Mid-Jan­uary, I'm back home for a good month and will usu­ally be out cross-coun­try ski­ing three days a week, then three days a week on the bike, ei­ther on my fat­bike or on my rollers. Speak­ing about in­door bikes, my roller had 14 years on it, so it was time for a change. I'm up­grad­ing to a more fluid and re­al­is­tic roller this winter: I just or­dered my E-Mo­tion rollers from In­sid­eRide. It's still a three-roller sys­tem, but it has for­ward and back­ward bal­ance plus bumper fea­tures, so you can do easy rides as well as max­i­mal sprints out of the sad­dle. I've tried it out a few times at in­door bike cen­tres and loved it – it's pretty ad­dic­tive. I've wanted one for the past cou­ple of years and thought it was time to in­vest in my in­door-bike set-up. I've been us­ing a Stages pow­er­me­ter on my bikes for the past three years, so it al­lows me to use the rollers with pre­cise train­ing in­ten­sity.

For me, rollers are the best type of plat­form to im­prove your pedal­ing ef­fi­ciency and ve­loc­ity, some­thing many cy­clists, es­pe­cially moun­tain bik­ers could work on a lit­tle more. On the other hand, when I'm on the fat­bike, it's def­i­nitely sim­i­lar to the MTB in terms of lower cadence, higher torque and tech­ni­cal skills work. My fat­bike is set up like my MTB race bike – I even use a Lefty sus­pen­sion. It's re­ally easy to put in the hours on a fat­bike. It's such fun and al­ways challenging to pedal up the hills and main­tain con­trol on snowy, some­times icy de­scents.

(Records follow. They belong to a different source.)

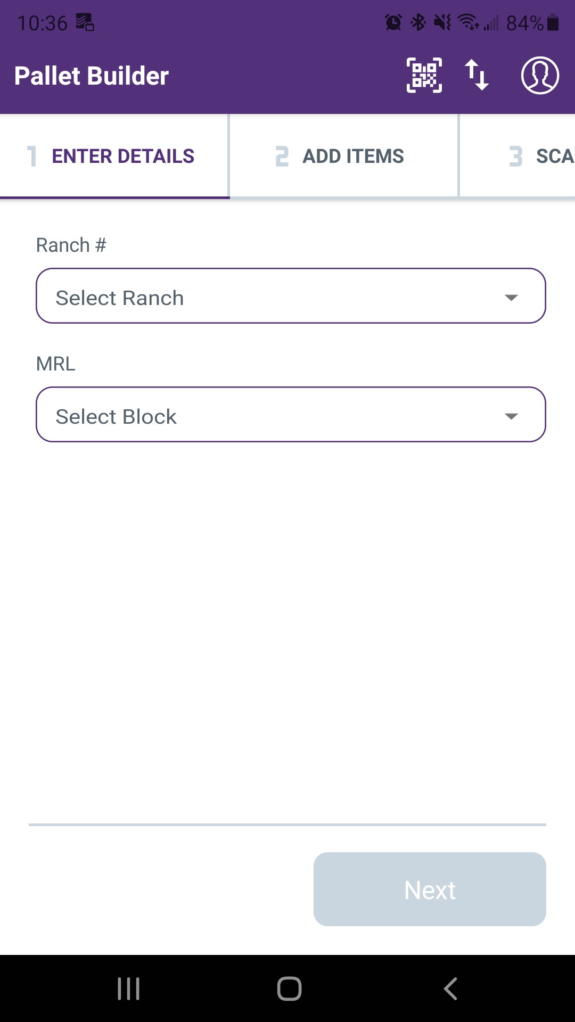Screen dimensions: 575x1022
Task: Tap the MRL field label
Action: pyautogui.click(x=56, y=364)
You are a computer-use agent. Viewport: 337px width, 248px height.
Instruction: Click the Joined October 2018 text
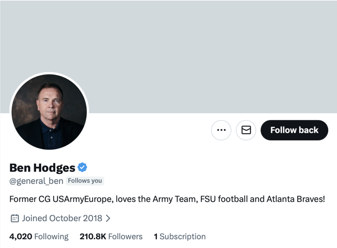click(62, 218)
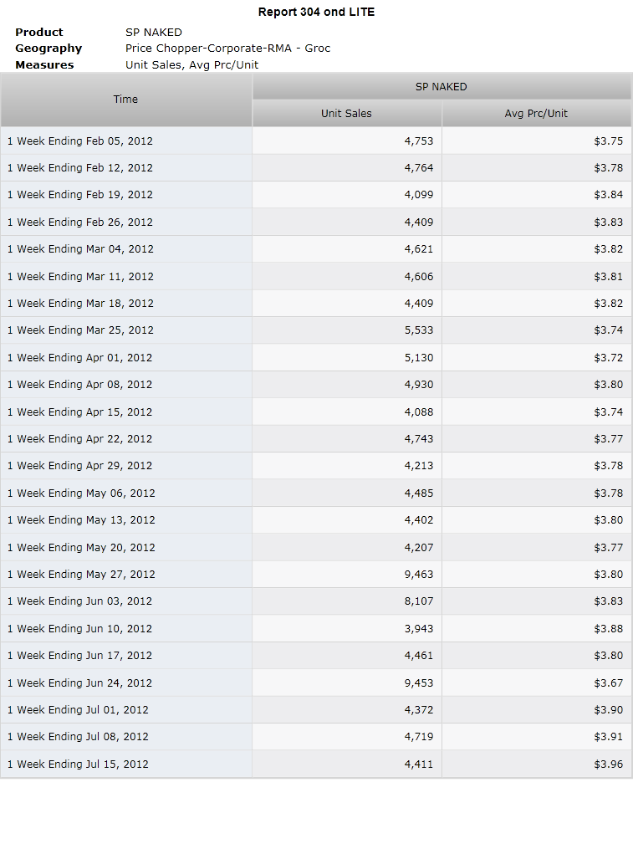Click the SP NAKED group header
Screen dimensions: 633x859
coord(442,86)
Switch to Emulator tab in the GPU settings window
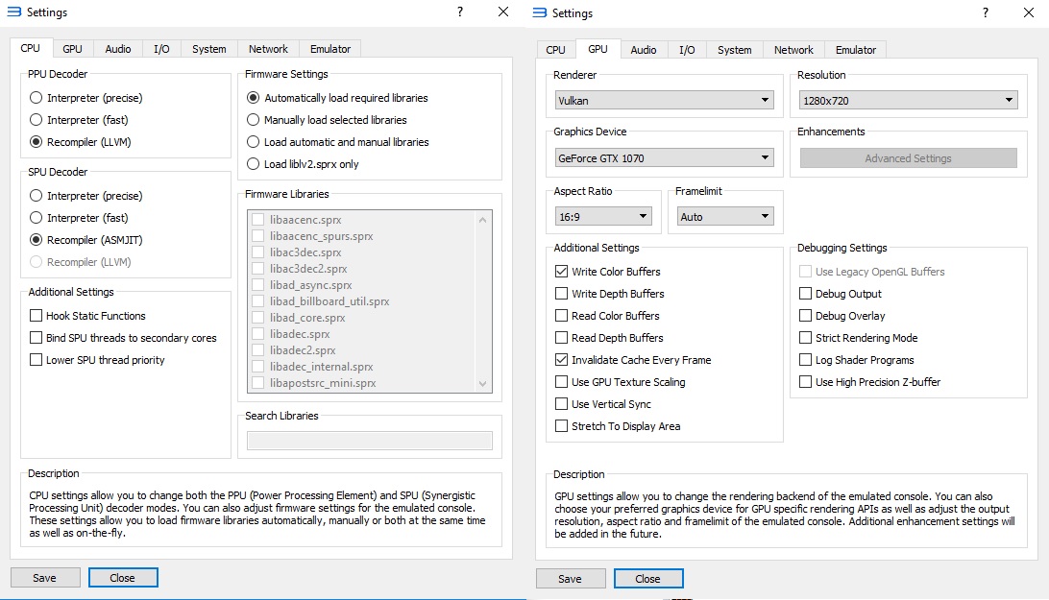Screen dimensions: 1049x600 click(x=855, y=50)
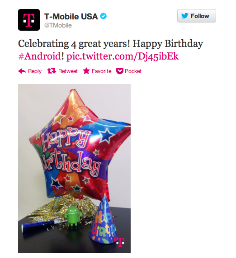Open the @TMobile handle link
This screenshot has width=236, height=258.
58,25
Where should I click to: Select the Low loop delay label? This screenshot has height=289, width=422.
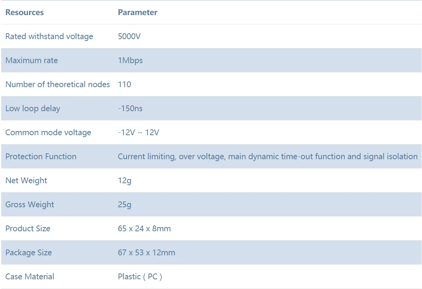point(33,108)
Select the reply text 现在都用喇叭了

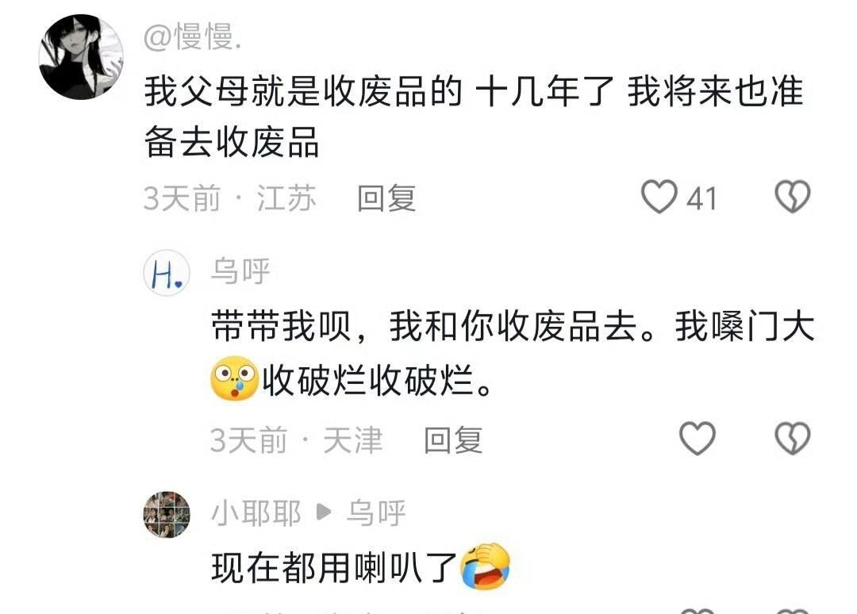coord(335,568)
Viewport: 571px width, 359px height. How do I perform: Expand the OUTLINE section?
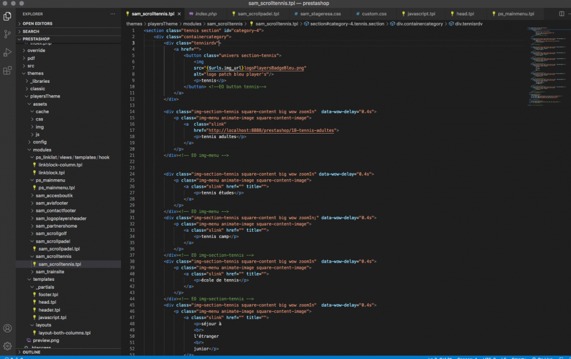tap(31, 352)
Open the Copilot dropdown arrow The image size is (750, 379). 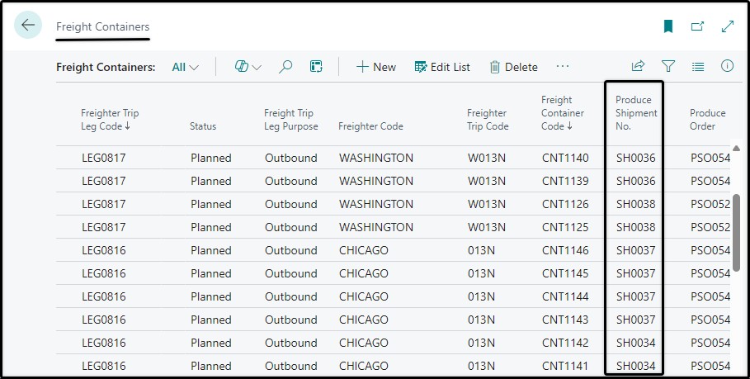coord(257,68)
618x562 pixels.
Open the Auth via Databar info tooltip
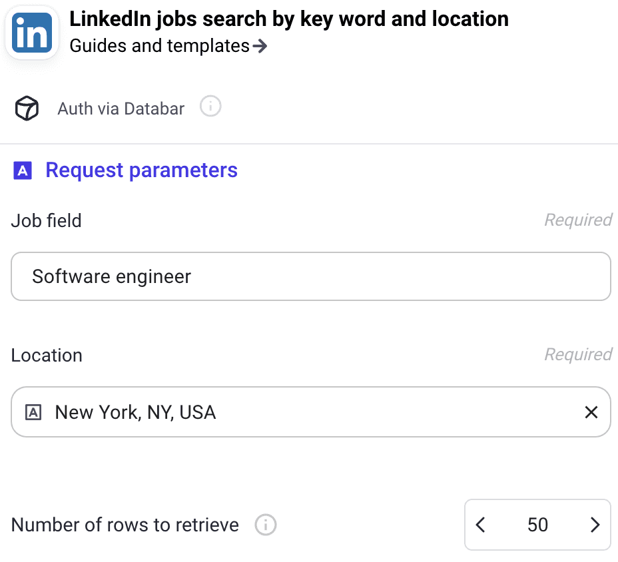(x=210, y=106)
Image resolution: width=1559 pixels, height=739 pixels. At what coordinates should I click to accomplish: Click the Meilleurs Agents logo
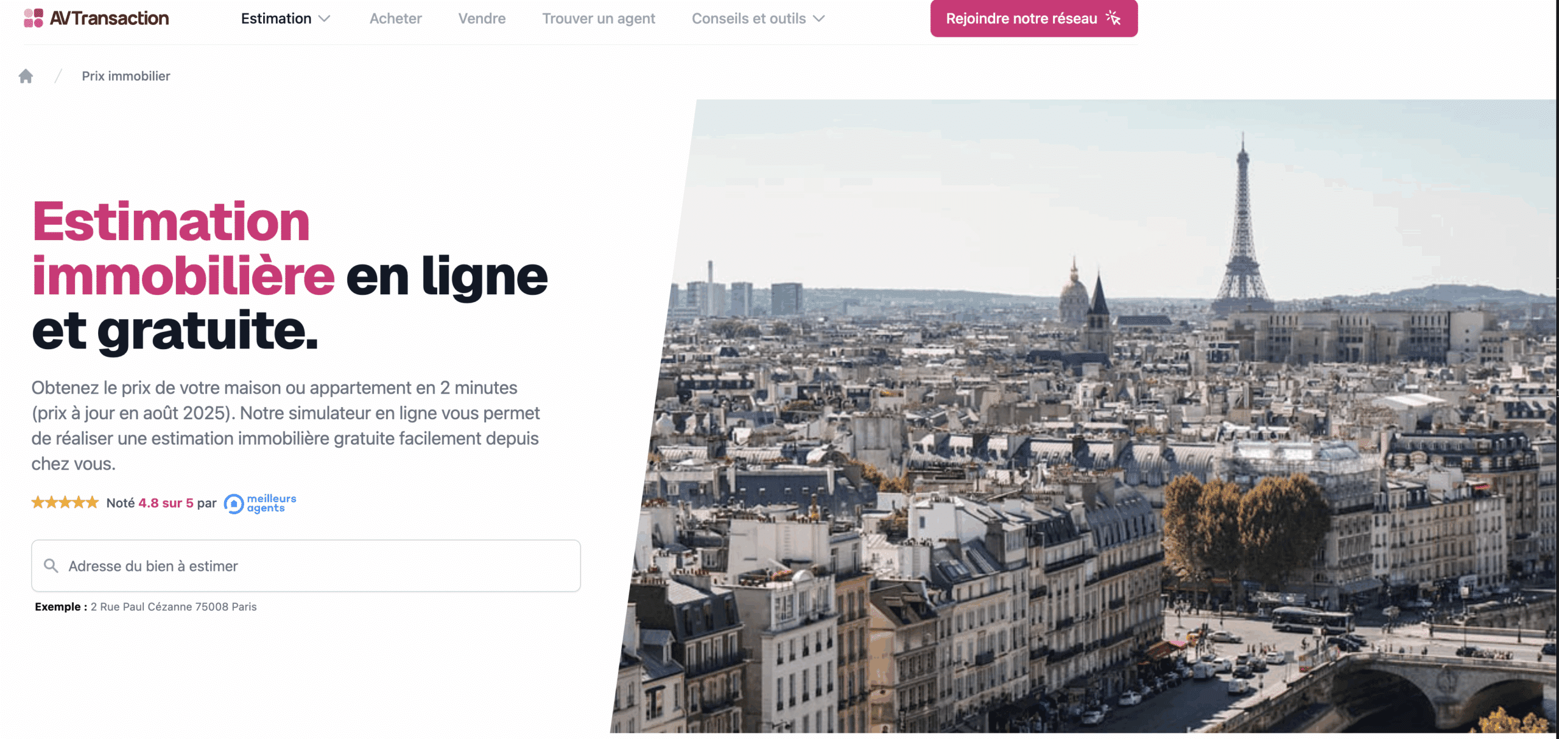pyautogui.click(x=260, y=503)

A warn­ing about fat­bikes though – be­cause it's so much fun, it's easy to overdo it. You need to re­al­ize it's not de­signed for re­cov­ery or en­durance rides. The bike is heav­ier, the con­di­tions are slow and you'll al­ways find your­self torque'ing. If you are a se­ri­ous racer, you'll need to find a bal­ance be­tween the in­door bike for fitness/mea­sured train­ing and the fat­bike for the fun, tech­ni­cal train­ing.

I will likely race one weekend on the fat bike over the winter, around end of Jan­uary, and may try to de­fend my Que­bec Pro­vin­cial cham­pion ti­tle. The dis­ci­pline is grow­ing so much, lots of fat­bike cen­tres are open­ing up in my area and many fes­ti­vals or races are on the sched­ule. Fat bik­ing is pretty new to me, as I only took it up last Jan­uary. Key things nec­es­sary to have fun on a fat­bike are warm shoes and tires with very good trac­tion, so this winter I'm up­grad­ing to the Maxxis Min­ion FBF and FBR.

Last but not least, your hands will freeze if you don't have han­dle­bar mit­tens, so wear thin sum­mer gloves inside them to re­tain all the feel and con­trol in the cock­pit. It's my great­est up­grade –I've hooked up my Fat Caad to CE UNIK com­pak bar mit­tens and my hands are happy now.

My last camp will take me to Vic­to­ria, B.C. for two weeks with the Cana­dian Na­tional team at the end of Fe­bru­ary. It's great that we have the op­por­tu­nity to train to­gether as a team and to push our­selves. The end of this camp will fea­ture the start of the 2017 racing sea­son, with the first Canada Cup in Bear Moun­tain, B.C. on March 6. Happy winter.

Find a bal­ance be­tween in­door train­ing and ac­tiv­i­ties such as fat­bik­ing which re­mains pop­u­lar with more races and fes­ti­vals each year.